Efficient Deep Feature Learning and Extraction via StochasticNets
Mohammad Javad Shafiee, Parthipan Siva, Paul Fieguth, and Alexander, Wong

TL;DR
This paper introduces StochasticNets, a sparsely-connected deep neural network architecture inspired by brain connectivity, demonstrating that it can achieve comparable or better classification accuracy with fewer connections and faster feature extraction.
Contribution
The paper proposes StochasticNets, a novel stochastic connectivity approach for deep neural networks, enhancing efficiency and speed in feature learning and extraction.
Findings
Fewer neural connections achieve comparable or better accuracy.
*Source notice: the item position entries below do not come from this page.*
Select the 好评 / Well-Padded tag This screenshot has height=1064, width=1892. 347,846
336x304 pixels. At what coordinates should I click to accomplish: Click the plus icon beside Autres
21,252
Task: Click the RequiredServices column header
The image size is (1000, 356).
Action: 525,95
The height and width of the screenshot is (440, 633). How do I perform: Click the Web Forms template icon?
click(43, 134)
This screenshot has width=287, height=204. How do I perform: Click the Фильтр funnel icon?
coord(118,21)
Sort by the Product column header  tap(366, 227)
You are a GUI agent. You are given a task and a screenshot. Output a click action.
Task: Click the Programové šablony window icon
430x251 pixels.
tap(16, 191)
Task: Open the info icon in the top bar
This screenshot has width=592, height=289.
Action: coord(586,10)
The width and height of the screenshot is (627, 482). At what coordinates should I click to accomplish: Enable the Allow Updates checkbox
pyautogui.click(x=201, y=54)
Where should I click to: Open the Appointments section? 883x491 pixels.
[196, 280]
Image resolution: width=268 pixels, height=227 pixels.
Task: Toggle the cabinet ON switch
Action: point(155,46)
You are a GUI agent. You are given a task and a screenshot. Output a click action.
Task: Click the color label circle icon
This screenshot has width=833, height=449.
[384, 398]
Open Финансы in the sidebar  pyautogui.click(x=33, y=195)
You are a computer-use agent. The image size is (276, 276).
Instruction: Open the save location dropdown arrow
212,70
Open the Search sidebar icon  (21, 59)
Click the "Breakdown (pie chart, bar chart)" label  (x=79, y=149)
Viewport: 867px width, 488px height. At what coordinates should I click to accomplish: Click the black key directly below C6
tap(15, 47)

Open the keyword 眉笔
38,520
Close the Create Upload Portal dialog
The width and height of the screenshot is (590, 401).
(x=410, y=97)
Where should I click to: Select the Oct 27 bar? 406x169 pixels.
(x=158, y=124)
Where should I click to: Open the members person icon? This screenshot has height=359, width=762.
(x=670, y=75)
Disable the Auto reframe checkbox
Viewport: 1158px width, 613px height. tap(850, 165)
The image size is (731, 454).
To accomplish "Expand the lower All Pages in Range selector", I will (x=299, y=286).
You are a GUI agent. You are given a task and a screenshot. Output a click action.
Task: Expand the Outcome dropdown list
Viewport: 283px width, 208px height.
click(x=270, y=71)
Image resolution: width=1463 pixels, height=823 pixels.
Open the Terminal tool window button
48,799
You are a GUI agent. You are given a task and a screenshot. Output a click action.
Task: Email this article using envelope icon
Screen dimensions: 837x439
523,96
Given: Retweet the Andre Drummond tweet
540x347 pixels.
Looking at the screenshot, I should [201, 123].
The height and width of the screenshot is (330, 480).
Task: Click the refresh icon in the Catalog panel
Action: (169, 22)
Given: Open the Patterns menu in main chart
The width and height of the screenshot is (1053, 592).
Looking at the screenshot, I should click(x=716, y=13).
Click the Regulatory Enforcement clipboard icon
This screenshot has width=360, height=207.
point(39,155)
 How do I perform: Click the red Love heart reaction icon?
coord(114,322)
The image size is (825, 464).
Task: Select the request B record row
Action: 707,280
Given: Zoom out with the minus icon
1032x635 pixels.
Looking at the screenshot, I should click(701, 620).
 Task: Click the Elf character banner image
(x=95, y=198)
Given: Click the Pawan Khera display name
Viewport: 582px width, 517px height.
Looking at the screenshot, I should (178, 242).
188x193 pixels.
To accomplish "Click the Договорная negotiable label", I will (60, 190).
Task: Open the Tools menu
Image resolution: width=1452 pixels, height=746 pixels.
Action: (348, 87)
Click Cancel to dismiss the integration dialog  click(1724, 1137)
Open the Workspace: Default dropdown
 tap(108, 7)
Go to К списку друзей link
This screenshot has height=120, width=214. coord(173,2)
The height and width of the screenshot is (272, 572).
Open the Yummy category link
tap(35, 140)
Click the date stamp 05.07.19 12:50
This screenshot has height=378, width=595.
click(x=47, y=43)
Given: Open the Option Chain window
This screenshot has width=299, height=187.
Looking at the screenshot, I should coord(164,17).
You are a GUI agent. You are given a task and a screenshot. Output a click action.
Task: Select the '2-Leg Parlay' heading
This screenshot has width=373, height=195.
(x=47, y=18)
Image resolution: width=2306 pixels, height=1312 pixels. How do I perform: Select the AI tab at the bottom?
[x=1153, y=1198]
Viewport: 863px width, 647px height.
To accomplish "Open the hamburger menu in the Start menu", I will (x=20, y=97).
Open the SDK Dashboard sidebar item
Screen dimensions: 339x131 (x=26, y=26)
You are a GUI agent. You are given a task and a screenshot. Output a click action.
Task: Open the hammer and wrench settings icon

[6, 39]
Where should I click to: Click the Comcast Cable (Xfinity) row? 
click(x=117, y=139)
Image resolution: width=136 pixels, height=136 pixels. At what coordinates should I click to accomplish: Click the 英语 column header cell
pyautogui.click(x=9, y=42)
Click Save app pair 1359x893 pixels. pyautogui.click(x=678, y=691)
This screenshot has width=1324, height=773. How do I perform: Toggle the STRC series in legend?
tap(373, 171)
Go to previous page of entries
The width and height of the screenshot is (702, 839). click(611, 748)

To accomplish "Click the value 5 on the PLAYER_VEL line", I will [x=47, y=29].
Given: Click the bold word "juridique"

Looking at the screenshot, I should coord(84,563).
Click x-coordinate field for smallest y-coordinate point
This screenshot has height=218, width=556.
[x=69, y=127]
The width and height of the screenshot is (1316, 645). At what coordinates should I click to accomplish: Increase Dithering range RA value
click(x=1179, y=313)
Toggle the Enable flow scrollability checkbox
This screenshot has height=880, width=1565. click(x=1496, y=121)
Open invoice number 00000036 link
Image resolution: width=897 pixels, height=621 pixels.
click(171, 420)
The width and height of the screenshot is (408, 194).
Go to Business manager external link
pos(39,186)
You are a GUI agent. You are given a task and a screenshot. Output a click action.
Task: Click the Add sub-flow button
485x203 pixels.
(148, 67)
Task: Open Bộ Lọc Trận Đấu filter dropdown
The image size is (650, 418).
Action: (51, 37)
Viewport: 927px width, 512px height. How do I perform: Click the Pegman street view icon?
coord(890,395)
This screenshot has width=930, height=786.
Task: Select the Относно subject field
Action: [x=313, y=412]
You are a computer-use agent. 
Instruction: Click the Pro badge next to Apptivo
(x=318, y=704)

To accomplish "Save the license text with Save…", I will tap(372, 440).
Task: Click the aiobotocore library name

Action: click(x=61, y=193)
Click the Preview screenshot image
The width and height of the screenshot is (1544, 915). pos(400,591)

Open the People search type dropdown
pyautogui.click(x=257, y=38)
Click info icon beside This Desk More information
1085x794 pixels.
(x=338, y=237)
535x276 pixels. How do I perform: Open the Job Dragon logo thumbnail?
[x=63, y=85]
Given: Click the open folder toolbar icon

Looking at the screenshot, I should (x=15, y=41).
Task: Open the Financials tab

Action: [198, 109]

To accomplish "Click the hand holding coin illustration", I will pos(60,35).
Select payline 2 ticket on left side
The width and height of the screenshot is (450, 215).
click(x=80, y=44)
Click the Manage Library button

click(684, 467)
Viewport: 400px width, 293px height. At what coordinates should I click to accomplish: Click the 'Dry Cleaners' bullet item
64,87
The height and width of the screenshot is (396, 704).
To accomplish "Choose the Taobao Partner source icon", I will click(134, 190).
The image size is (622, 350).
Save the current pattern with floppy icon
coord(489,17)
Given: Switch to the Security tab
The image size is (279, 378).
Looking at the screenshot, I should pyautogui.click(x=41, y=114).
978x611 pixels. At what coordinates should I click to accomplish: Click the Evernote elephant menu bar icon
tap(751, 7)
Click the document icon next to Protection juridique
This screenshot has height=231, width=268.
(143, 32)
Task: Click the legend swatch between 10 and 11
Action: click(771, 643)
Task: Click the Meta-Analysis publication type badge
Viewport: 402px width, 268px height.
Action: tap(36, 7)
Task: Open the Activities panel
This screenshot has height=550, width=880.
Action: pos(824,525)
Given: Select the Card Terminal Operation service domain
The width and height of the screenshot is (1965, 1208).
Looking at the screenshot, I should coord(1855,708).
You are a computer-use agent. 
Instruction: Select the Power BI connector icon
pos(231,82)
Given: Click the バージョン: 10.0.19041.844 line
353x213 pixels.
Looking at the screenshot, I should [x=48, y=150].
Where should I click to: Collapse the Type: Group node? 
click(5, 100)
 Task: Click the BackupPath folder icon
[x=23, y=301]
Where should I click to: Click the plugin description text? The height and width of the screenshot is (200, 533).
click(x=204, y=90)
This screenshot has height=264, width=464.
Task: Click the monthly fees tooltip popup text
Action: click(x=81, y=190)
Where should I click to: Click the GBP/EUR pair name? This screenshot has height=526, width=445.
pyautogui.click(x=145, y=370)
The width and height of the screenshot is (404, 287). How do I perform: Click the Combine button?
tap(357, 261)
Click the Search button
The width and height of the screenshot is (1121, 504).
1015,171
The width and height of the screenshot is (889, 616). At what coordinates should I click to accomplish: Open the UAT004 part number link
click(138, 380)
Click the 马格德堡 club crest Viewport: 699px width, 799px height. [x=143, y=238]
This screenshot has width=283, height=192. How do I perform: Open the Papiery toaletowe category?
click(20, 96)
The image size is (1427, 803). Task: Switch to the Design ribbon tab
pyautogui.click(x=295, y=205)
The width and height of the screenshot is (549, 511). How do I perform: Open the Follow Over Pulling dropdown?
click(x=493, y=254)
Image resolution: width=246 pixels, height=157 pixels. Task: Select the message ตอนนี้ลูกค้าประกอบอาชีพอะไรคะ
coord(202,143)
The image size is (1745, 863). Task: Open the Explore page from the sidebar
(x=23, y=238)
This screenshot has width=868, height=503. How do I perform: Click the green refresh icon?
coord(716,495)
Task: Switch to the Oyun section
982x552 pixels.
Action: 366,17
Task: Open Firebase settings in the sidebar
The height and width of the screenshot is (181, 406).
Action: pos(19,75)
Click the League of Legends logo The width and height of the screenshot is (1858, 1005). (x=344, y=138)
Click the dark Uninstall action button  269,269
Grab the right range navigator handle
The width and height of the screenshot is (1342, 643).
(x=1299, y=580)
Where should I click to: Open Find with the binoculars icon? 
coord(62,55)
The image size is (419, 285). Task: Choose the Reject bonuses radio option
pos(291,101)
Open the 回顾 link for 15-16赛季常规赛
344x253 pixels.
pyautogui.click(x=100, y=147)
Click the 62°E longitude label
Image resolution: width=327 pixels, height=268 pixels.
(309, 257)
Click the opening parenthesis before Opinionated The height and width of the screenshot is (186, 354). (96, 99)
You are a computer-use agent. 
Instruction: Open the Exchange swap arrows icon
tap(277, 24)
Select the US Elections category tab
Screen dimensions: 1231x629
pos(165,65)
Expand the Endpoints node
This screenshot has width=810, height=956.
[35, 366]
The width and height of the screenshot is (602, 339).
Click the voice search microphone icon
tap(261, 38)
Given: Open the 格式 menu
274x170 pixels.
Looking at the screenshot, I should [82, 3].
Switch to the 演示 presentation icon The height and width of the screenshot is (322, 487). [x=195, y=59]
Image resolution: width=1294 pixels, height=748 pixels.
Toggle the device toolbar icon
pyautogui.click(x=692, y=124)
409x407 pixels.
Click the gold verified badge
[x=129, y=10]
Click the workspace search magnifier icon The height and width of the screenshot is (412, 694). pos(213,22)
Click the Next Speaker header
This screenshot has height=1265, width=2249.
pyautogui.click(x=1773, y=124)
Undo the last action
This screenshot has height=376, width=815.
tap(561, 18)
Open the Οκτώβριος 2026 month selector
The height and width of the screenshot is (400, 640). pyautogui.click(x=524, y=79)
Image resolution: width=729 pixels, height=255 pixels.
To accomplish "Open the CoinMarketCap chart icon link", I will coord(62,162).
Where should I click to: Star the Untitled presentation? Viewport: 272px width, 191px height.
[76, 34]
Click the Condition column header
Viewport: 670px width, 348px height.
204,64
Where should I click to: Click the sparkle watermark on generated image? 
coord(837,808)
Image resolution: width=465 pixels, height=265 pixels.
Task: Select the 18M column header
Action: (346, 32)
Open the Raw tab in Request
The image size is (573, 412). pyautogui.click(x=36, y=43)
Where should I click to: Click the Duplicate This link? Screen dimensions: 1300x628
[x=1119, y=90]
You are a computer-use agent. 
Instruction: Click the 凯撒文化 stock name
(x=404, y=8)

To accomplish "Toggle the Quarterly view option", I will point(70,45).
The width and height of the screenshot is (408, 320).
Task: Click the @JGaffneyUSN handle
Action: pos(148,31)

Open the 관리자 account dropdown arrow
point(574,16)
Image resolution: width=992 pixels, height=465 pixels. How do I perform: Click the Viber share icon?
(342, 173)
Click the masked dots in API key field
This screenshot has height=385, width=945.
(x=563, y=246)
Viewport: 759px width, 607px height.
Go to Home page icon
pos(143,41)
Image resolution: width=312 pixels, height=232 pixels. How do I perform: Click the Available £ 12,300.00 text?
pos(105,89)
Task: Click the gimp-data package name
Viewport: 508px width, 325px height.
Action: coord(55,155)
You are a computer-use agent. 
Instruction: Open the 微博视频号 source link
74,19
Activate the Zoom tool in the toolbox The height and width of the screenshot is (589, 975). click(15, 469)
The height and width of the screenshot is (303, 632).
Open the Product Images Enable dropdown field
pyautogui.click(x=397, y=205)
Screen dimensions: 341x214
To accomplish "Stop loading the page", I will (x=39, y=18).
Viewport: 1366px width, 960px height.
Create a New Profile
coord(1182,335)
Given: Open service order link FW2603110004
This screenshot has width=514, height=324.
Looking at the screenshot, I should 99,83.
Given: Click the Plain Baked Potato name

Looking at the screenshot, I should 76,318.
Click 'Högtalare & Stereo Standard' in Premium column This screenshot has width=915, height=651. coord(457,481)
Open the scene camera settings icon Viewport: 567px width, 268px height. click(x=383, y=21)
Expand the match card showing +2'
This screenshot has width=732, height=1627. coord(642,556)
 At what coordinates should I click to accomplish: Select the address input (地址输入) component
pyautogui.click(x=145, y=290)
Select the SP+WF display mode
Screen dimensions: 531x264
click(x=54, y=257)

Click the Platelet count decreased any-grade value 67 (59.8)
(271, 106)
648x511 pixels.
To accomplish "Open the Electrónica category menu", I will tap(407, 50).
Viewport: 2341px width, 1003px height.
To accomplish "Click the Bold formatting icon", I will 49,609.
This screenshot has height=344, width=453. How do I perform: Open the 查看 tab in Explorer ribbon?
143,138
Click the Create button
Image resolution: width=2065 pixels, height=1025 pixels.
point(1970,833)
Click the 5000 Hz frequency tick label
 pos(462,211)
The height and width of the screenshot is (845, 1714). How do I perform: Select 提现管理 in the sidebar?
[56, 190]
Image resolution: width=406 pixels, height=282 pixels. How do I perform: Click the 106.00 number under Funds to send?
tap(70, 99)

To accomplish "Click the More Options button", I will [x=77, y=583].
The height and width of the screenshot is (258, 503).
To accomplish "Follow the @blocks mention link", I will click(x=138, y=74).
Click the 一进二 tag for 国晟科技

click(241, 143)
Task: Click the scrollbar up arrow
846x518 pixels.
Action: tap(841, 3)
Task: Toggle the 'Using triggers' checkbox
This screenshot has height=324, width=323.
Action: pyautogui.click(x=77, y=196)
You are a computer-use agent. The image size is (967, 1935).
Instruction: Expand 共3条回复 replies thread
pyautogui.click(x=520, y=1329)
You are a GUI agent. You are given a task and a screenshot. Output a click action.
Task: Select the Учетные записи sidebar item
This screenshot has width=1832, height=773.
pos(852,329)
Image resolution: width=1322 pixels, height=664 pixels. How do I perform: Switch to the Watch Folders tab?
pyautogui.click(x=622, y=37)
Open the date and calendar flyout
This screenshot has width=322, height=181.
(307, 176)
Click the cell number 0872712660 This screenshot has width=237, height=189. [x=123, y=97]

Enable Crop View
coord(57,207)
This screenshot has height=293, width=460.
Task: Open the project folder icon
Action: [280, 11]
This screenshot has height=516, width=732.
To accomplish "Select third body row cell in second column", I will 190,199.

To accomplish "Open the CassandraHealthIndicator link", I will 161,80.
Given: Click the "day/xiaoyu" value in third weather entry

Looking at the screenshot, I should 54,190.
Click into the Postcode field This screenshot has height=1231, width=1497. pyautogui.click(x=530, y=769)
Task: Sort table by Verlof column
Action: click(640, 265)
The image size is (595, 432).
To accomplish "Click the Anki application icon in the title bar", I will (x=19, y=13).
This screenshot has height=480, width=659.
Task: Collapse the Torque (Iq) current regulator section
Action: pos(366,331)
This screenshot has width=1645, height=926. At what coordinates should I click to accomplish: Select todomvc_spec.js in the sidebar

Deep features remain effective with only 10% of training data.
Significant speed gains in embedded applications.
Abstract
Deep neural networks are a powerful tool for feature learning and extraction given their ability to model high-level abstractions in highly complex data. One area worth exploring in feature learning and extraction using deep neural networks is efficient neural connectivity formation for faster feature learning and extraction. Motivated by findings of stochastic synaptic connectivity formation in the brain as well as the brain's uncanny ability to efficiently represent information, we propose the efficient learning and extraction of features via StochasticNets, where sparsely-connected deep neural networks can be formed via stochastic connectivity between neurons. To evaluate the feasibility of such a deep neural network architecture for feature learning and extraction, we train deep convolutional StochasticNets to learn abstract features using the CIFAR-10 dataset, and extract the…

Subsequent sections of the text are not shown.